Luchtvochtigheid: Nest deels vochtig houden
Afkomst: Inheems(Europa)
Advies nest: acryl, gips, ytong of zand inclusief gebruik buitenverblijf(arena)
Overige informatie: Lasius niger is de meest voorkomende mierensoort in Nederland. Je vindt ze overal in tuinen, bossen en bij de weg. Wanneer de kolonie de nodige grootte heeft bereikt kun de kolonie in een formicarium verhuizen en ze daar verder opkweken en observeren. Met de juiste verzorging en genoeg geduld kun je een hele mooie grote kolonie krijgen van deze super mooie en leuke soort!


Lasius Flavus

Wetenschappelijke naam: Lasius flavus
Nederlandse naam: Gele weidemier
Moeilijkheidsklasse: 1. Beginner
Koningin | Gyne: 7-8 mm
Werksters: 2-5 mm
Soort kolonie: Monogyn, 1 koningin per nest
Max. kolonie grootte: rond de 40.000 werksters (meestal enkele duizenden)
Soort nest in de natuur: Zandnesten, relatief ondiep, vaak in het gras of onder tegels
Temperatuur: Kamertemperatuur, 15-30 graden
Winterrust: Ja, van begin oktober tot begin maart op 6-10 graden (koelkast) in de winterrust heeft de kolonie geen voeding nodig maar wel vocht.
Voeding: Suikerwater, honing(dauw), insecten als fruitvliegjes, meelwormen, krekels, vliegen, dubias, enz. let er wel op dat je voert in de hoeveelheid dat de kolonie nodig heeft. Een kleine kolonie zal veel minder nodig hebben dan een grote kolonie.

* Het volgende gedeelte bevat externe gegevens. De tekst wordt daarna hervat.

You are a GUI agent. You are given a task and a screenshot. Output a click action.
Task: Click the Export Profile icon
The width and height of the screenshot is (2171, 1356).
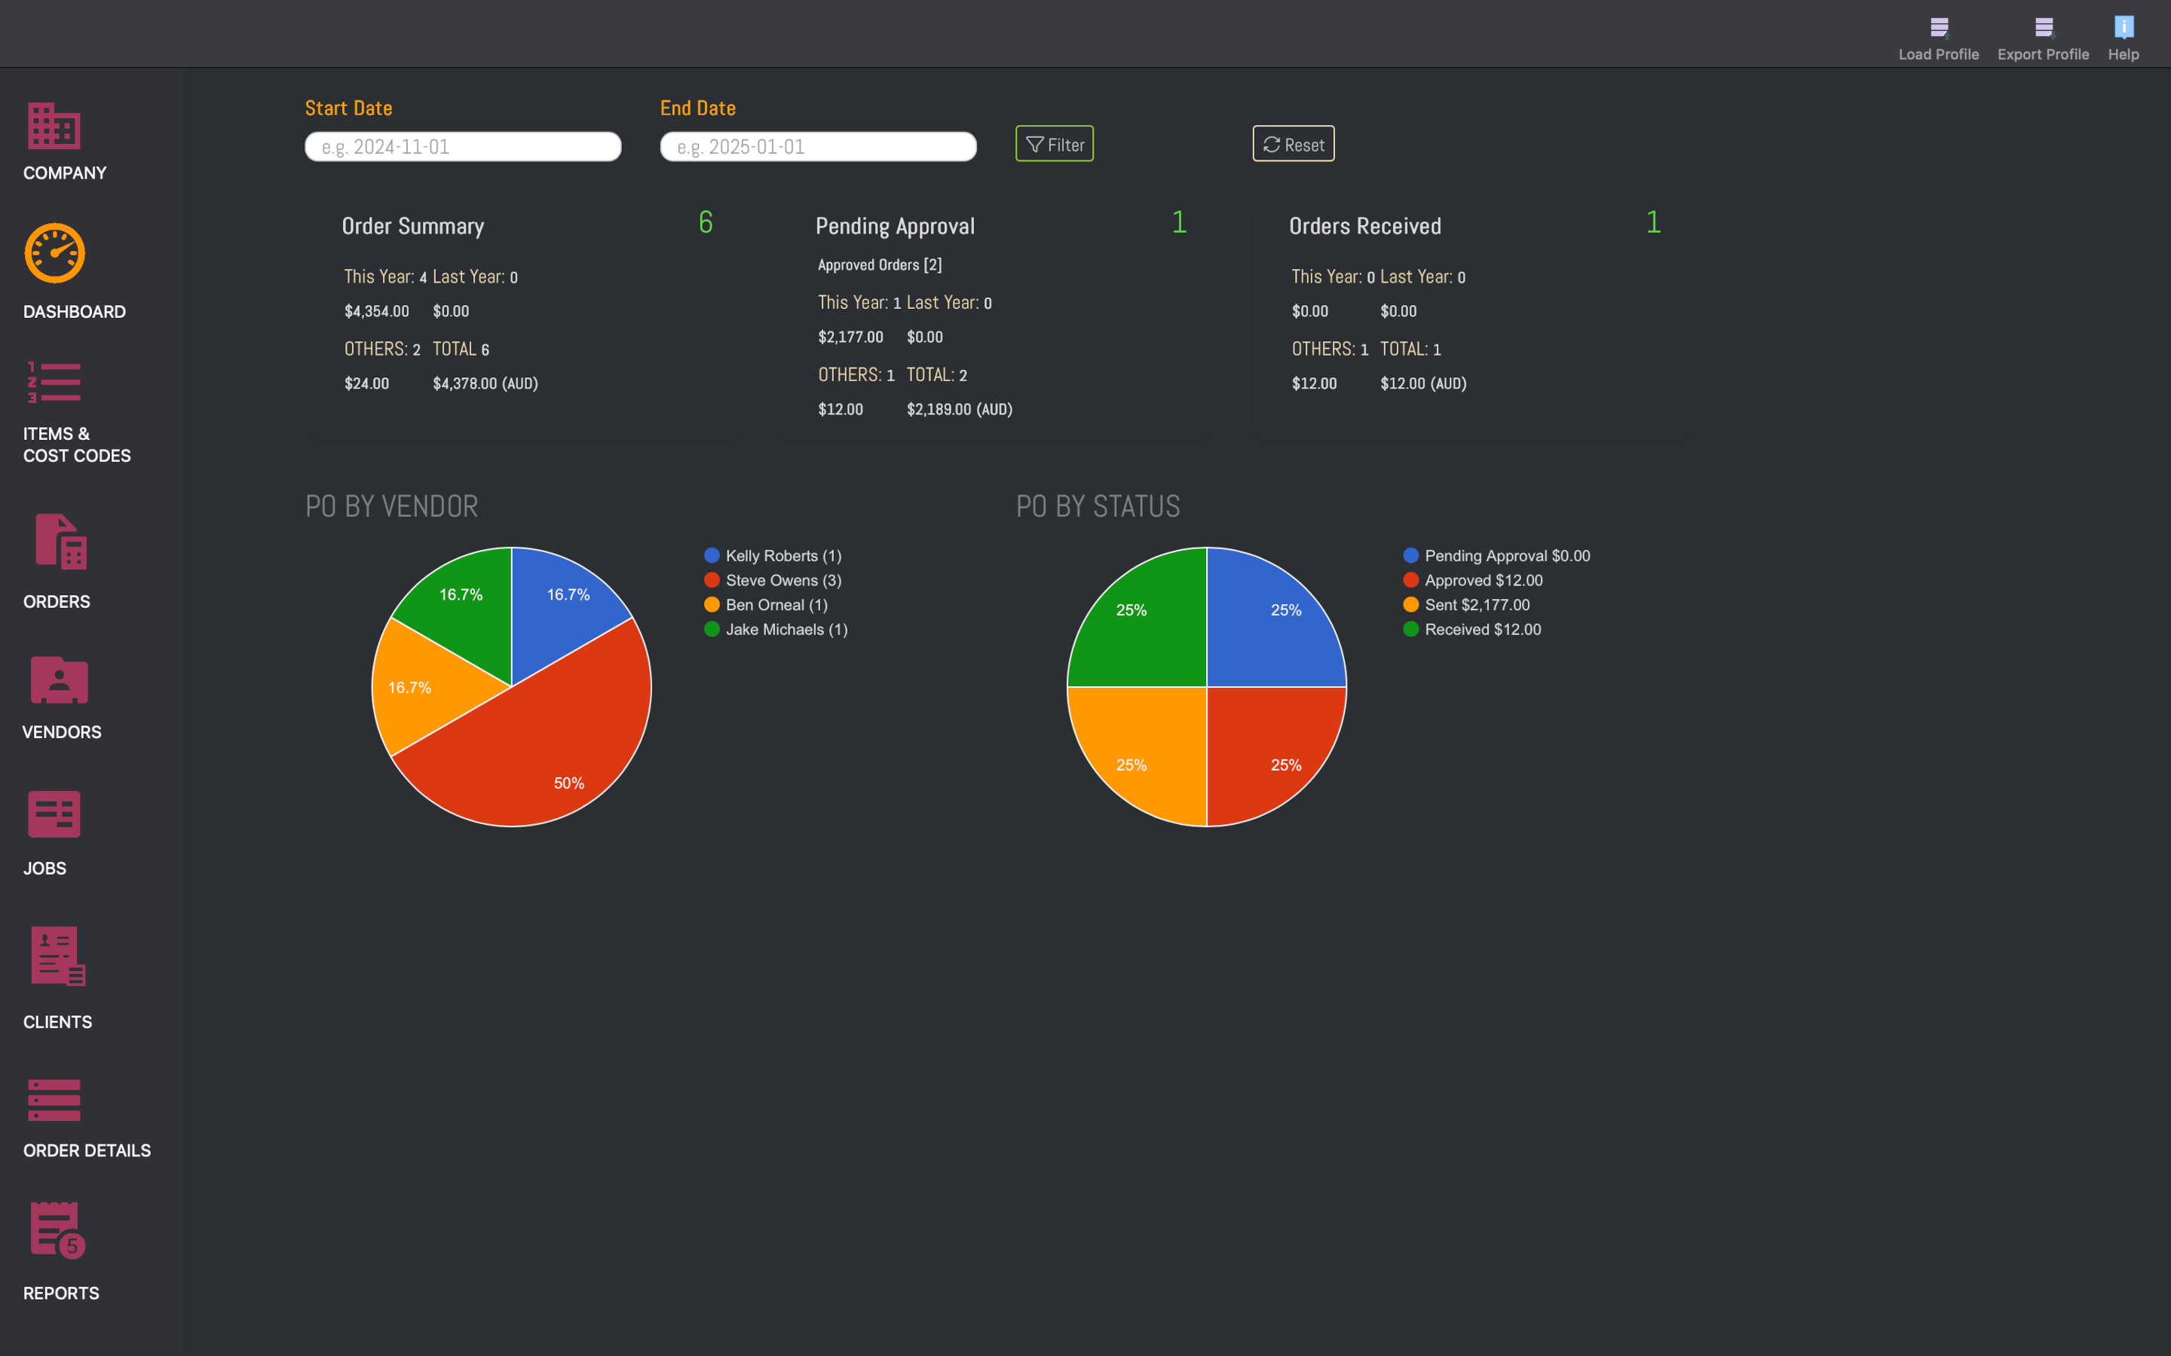point(2043,28)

Ook is het belangrijk dat je overgebleven voedsel na een dag weg haalt om schimmel te voorkomen.
Luchtvochtigheid: Nest deels vochtig houden
Afkomst: Inheems(Europa)
Advies nest: acryl, gips, ytong of zand inclusief gebruik buitenverblijf(arena)
Overige informatie: Lasius flavus is een veel voorkomende mierensoort in Nederland. Ze leven ondergronds. Deze soort heeft in tegenstelling tot veel andere soorten een prachtige geel/oranje-achtige kleur waardoor ze erg opvallen en er grappig uitzien. Wanneer de kolonie de nodige grootte heeft bereikt kun de kolonie in een formicarium verhuizen en ze daar verder opkweken en observeren. Met de juiste verzorging en genoeg geduld kun je een hele mooie grote kolonie krijgen van deze super mooie en leuke gele soort!